Wednesday, January 30, 2008

How Much Does it Hurt? How Australian Businesses Think About the Costs and Gains of Compliance with the Trade Practices Act

Posted by D. Daniel Sokol

Christine E. Parker, University of Melbourne - Law School and Vibeke Lehmann Nielsen, University of Aarhus - Department of Political Science have an interesting data set that measures business perceptions of Austrlian competition law in their article How Much Does it Hurt? How Australian Businesses Think About the Costs and Gains of Compliance with the Trade Practices Act.  This paper is one of a number of papers by the authors to use the data set.  Keep them coming!
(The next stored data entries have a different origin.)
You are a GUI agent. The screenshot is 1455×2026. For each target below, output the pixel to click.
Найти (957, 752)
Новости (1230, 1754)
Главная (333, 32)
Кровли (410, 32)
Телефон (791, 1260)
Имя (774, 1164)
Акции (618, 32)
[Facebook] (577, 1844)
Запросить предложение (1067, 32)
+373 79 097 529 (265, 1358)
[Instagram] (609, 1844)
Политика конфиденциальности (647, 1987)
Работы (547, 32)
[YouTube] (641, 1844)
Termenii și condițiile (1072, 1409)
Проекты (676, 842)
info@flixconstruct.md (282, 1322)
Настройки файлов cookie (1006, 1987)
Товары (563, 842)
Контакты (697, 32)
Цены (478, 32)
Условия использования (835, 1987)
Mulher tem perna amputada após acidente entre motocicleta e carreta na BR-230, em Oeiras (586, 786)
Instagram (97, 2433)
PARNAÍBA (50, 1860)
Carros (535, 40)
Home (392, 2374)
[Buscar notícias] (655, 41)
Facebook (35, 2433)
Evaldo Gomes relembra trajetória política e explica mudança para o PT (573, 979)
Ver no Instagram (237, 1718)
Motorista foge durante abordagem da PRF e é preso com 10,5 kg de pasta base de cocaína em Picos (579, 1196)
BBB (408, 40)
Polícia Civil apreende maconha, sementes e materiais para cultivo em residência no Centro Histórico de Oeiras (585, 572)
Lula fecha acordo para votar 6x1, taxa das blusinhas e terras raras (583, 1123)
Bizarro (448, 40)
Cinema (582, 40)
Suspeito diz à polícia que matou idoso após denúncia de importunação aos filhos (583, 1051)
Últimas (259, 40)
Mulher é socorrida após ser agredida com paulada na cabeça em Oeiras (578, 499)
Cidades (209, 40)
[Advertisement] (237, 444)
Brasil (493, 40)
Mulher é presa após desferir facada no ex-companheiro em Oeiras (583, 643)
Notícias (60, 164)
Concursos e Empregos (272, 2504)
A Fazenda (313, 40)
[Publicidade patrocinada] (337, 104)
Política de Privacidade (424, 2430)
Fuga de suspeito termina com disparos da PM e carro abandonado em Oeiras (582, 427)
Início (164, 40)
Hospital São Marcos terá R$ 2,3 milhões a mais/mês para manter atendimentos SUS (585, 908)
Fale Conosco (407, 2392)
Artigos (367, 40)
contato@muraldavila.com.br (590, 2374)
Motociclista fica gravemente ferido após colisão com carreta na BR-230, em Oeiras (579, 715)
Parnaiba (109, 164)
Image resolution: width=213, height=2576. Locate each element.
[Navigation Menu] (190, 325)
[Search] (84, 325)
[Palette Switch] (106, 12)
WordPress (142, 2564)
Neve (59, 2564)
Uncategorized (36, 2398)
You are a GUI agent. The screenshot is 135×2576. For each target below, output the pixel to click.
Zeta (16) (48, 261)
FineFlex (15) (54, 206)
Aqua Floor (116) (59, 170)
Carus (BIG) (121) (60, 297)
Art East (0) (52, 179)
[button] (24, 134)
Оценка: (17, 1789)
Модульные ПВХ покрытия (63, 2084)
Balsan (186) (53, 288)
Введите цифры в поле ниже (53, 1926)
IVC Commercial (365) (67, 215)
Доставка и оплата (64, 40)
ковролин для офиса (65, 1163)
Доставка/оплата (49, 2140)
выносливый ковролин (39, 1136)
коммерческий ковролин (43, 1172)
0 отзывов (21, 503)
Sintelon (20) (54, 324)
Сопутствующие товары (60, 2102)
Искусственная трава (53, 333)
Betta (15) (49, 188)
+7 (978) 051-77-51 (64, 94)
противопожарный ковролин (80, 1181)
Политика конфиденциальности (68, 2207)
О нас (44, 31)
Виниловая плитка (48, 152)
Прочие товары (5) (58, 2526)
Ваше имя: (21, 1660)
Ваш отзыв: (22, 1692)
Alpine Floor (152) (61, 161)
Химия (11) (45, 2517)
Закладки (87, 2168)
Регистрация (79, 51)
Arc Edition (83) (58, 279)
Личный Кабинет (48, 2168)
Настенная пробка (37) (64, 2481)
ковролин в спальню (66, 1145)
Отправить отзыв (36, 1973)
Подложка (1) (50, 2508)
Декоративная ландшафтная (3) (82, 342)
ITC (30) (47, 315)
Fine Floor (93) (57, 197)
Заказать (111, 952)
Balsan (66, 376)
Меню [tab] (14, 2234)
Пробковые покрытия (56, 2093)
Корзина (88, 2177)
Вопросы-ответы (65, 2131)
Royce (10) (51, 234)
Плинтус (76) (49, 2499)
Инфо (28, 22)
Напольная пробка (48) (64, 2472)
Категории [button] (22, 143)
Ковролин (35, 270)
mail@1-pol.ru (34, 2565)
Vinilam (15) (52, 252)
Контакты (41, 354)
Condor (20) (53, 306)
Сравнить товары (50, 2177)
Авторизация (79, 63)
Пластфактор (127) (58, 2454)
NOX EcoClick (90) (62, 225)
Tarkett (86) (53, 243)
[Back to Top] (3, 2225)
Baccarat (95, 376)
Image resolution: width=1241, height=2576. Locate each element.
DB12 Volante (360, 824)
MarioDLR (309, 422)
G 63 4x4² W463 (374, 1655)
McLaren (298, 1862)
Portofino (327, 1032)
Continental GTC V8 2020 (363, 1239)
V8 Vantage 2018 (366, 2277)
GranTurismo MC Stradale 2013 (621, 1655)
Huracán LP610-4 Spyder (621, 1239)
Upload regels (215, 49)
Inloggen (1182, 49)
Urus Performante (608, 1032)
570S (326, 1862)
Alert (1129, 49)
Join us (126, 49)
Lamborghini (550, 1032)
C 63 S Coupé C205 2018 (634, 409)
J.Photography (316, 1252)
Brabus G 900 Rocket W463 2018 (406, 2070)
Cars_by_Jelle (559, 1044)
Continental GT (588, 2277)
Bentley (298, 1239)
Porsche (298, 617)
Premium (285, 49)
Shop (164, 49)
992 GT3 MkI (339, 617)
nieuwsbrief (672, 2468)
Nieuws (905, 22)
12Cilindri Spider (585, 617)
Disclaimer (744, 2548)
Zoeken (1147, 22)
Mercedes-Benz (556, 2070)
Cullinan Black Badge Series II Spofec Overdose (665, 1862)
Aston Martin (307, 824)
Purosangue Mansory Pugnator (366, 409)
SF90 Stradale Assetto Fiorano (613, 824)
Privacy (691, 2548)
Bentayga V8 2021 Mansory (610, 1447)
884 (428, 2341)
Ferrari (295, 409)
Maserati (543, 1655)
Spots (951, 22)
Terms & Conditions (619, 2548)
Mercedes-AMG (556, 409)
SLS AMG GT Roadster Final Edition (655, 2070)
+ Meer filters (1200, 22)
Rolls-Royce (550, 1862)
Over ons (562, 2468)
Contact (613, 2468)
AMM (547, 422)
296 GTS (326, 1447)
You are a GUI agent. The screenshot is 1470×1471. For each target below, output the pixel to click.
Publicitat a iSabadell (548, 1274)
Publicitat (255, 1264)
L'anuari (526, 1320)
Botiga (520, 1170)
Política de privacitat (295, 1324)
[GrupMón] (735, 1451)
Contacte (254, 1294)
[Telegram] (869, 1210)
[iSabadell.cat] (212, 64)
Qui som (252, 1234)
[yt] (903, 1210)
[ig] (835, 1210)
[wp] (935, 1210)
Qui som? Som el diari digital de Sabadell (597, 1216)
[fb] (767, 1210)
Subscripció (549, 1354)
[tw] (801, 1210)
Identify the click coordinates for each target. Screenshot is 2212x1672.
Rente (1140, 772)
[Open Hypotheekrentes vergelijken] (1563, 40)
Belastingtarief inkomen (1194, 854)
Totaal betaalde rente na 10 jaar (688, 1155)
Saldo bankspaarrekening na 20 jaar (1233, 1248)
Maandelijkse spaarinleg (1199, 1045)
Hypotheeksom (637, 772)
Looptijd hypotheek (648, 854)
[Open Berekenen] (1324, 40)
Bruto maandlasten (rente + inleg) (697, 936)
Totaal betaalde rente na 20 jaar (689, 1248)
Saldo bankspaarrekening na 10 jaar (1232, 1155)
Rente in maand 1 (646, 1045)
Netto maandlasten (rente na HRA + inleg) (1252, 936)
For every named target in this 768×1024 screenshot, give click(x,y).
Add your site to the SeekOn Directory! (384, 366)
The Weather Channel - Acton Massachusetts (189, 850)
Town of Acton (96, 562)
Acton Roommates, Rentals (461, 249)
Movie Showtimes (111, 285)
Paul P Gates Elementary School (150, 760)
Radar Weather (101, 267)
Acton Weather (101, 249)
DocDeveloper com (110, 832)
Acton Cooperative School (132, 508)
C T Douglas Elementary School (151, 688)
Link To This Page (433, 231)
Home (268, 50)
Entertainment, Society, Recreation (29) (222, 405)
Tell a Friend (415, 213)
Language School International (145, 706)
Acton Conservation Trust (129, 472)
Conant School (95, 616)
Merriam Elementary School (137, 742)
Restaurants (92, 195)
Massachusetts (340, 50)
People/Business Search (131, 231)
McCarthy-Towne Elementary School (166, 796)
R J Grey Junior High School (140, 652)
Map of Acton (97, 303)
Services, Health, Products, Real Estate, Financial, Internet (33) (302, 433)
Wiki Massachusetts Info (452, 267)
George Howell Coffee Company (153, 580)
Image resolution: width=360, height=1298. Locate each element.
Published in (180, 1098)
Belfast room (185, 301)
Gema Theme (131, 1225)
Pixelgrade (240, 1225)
ABSTRACT: For the last fifteen years the Australian Competition and Consumer Commission (ACCC) has actively encouraged, and sometimes forced, Australian businesses to implement internal competition and consumer protection compliance programs in order to improve compliance amongst a wider range of businesses than can be reached by enforcement action alone. Have Australian businesses implemented the type of internal management systems and controls that the ACCC, industry best practice and research evidence see as desirable for trade practices compliance? This paper presents data from a survey of 999 of the largest Australian businesses on the extent to which they have implemented trade practices compliance systems. These data show that on the whole Australian business implementation of trade practices compliance systems is partial, symbolic and half-hearted. But ACCC enforcement action does improve compliance system implementation.